Но вопрос об остановке конвоев не стоял, потому что они были тем спасательным кругом, который поддерживал Британию на плаву и позволял ей обороняться. Такие пассажиры, как Руби, были редки – конвои везли совсем другие грузы: еду, топливо, военные материалы из колоний, и враг рассматривал любой корабль как военную цель. Если летом 1940 года и было где-то на земле более опасное место, то Руби и представить себе не могла, где оно.
Когда морская болезнь подкосила ее, один только Дэви и присматривал за ней, и если бы он не приносил ей слабый чай, сухие тосты и свежие простыни и полотенца в достаточном количестве, то она не сомневалась: ее безжизненное тело уже давно выбросили бы за борт.
– Посмотрите-ка – вы уже сидите! Видать, вам получше сегодня стало.
– Стало, спасибо. И спала я хорошо.
– Тогда ваши щеки скоро порозовеют. Вот вам завтрак. У меня было предчувствие, что вам станет получше. И я, кроме чая и тоста, принес вам кашу.

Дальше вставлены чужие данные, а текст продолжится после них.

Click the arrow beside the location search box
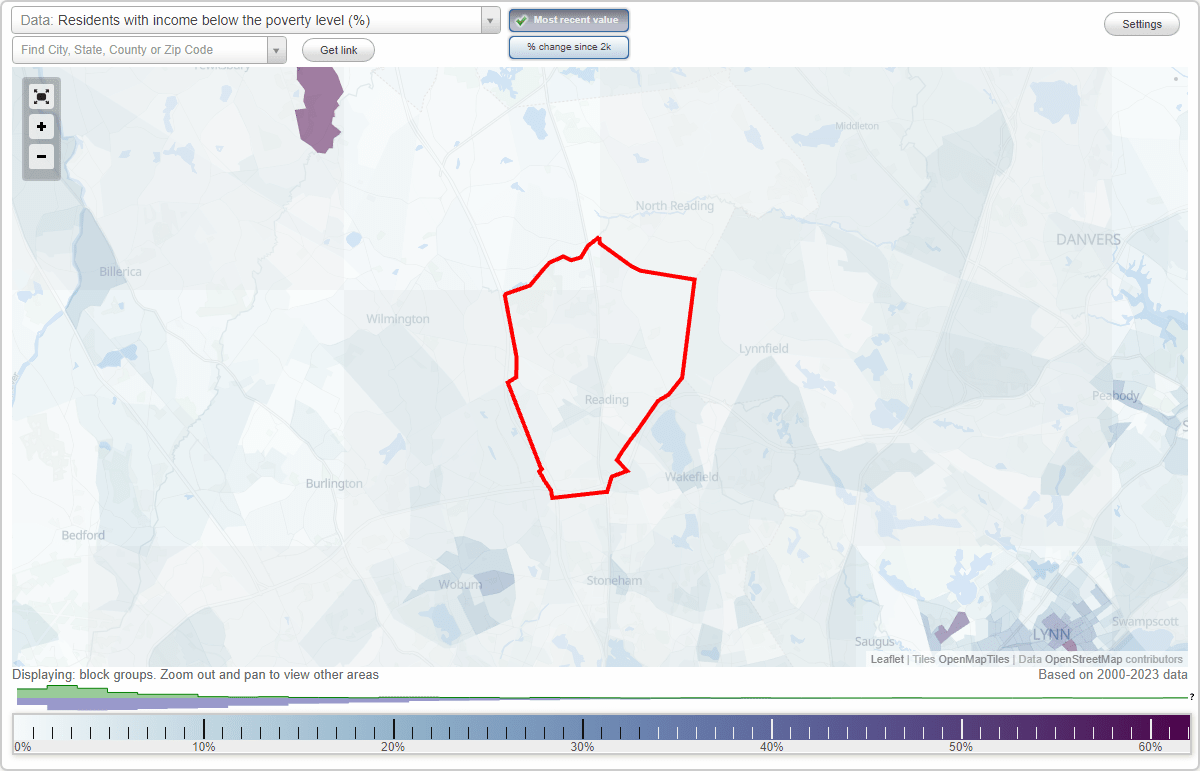The height and width of the screenshot is (771, 1200). [x=276, y=49]
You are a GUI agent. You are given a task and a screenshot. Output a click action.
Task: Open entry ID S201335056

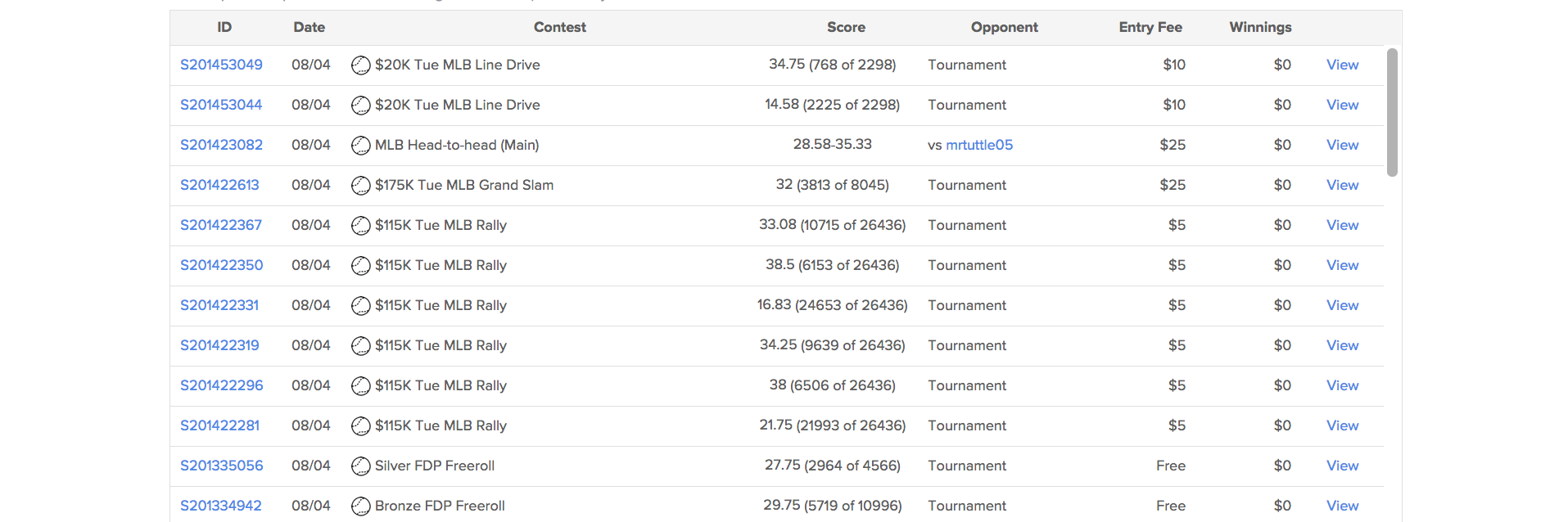(x=221, y=466)
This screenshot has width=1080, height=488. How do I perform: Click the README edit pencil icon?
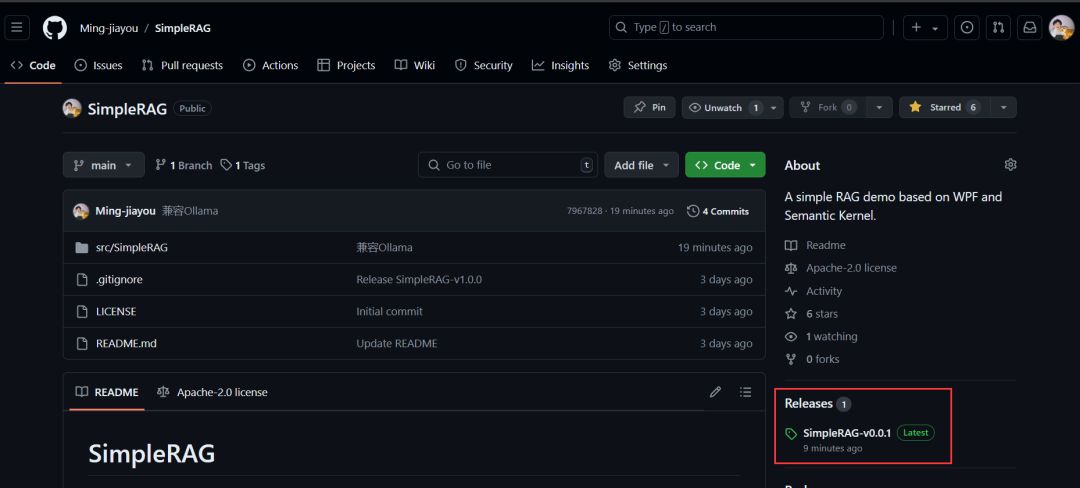pos(715,392)
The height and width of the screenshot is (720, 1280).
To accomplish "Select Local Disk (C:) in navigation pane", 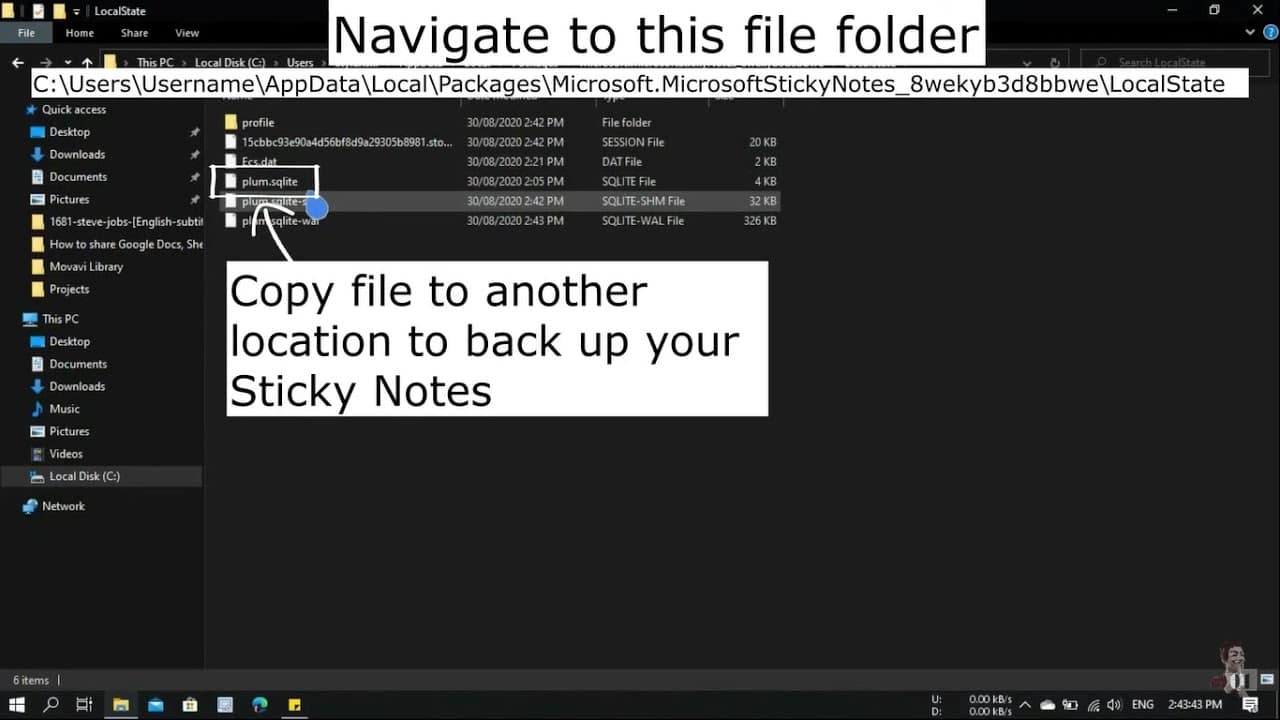I will pos(84,476).
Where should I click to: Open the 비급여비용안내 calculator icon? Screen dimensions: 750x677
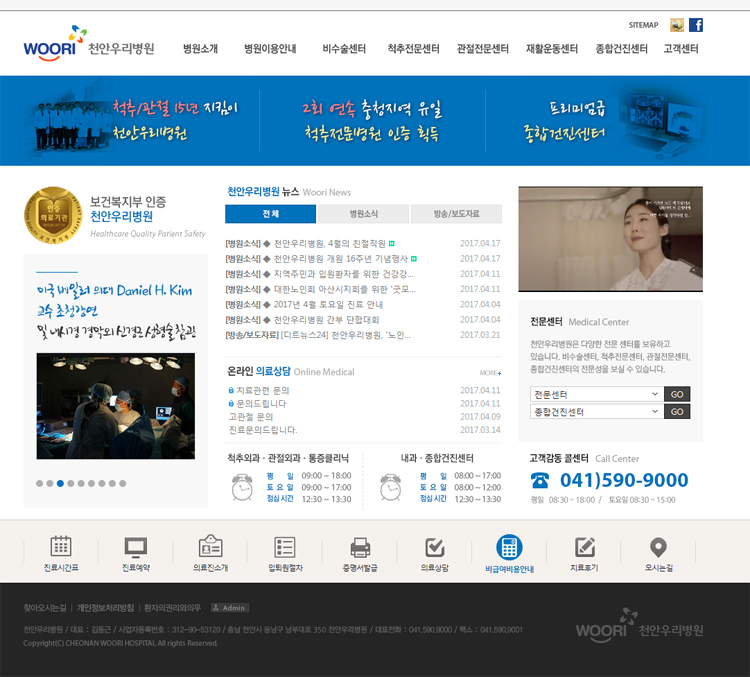pos(510,547)
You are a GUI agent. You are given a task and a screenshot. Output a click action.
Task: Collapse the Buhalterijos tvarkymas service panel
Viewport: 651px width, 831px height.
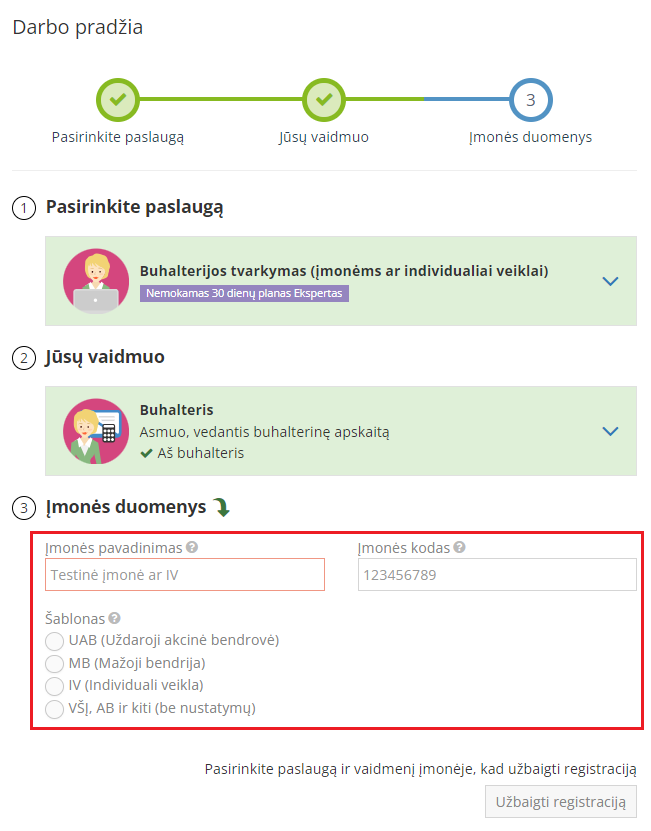611,281
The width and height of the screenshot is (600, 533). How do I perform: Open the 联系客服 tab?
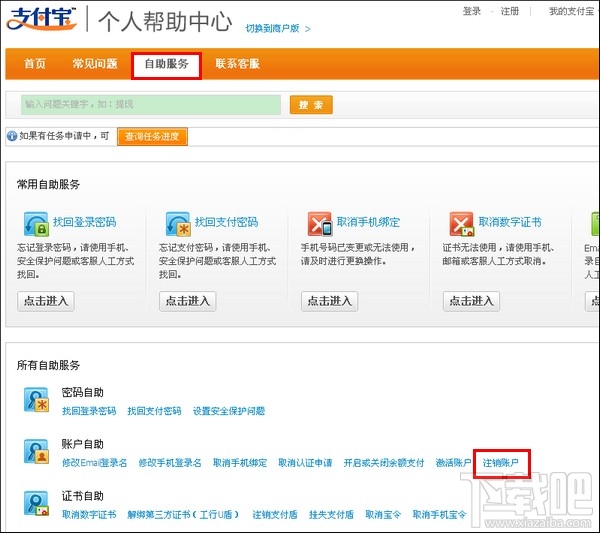tap(238, 64)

Руби постаралась не смотреть на кашу, потому что в животе у нее начинался крутеж от одной только мысли о каше, а вовсе не от морской болезни. В приюте Святой Марии она ела кашу раз в день, а иногда и два, если на ужин ничего другого не было, а когда оставила приют навсегда, поклялась себе, что никогда в жизни больше не притронется к каше – уж лучше будет голодать. Однако обижать Дэви этими словами не стоило.